As compared with wire escalation, upfront use of the CrossBoss catheter for antegrade crossing of coronary chronic total occlusions was associated with similar crossing time, similar success and complication rates, and similar equipment use and cost.

摘要

目的

作者进行了一项多中心、随机对照临床试验,比较了 CrossBoss 导管与正向导丝升级在经皮冠状动脉慢性完全闭塞病变正向通过中的应用。

背景

对于经皮冠状动脉慢性完全闭塞病变的最佳初始策略,目前尚无定论。

方法

主要终点为穿过慢性完全闭塞病变所需的时间或中止手术的时间以及手术主要不良心血管事件的发生率。次要终点为技术和手术成功率、总手术时间、穿过病变所需的透视时间和总透视时间、总空气比释动能辐射剂量、总对比剂用量和设备使用情况。

结果

2015 年至 2017 年,246 例患者在 11 个美国中心被随机分为 CrossBoss 导管组(n=122)和导丝升级组(n=124)。

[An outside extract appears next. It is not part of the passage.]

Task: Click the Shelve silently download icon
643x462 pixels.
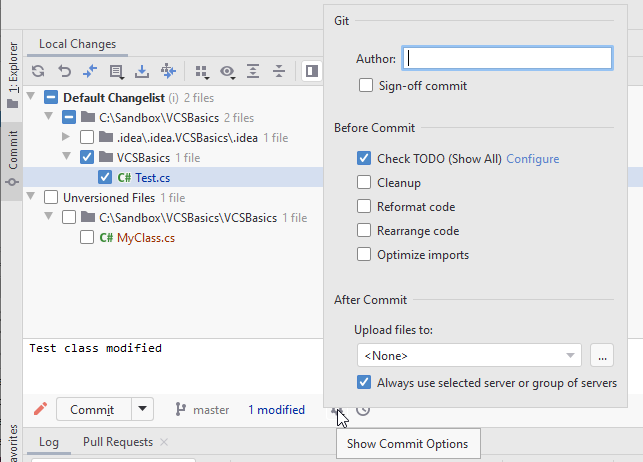Action: (142, 71)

两组患者的基线临床和血管造影特征相似。技术和手术成功率分别为 87.8%和 84.1%,两组相似。穿过病变的时间也相似:CrossBoss 组为 56 分钟(四分位距:33 至 93 分钟),导丝升级组为 66 分钟(四分位距:36 至 105 分钟)(p=0.323),手术主要不良心血管事件的发生率也相似(3.28%比 4.03%;p=1.000)。次要研究终点无显著差异。

结论

与导丝升级相比,经皮冠状动脉慢性完全闭塞病变正向通过时,预先使用 CrossBoss 导管与相似的通过时间、相似的成功率和并发症发生率以及相似的设备使用和成本相关。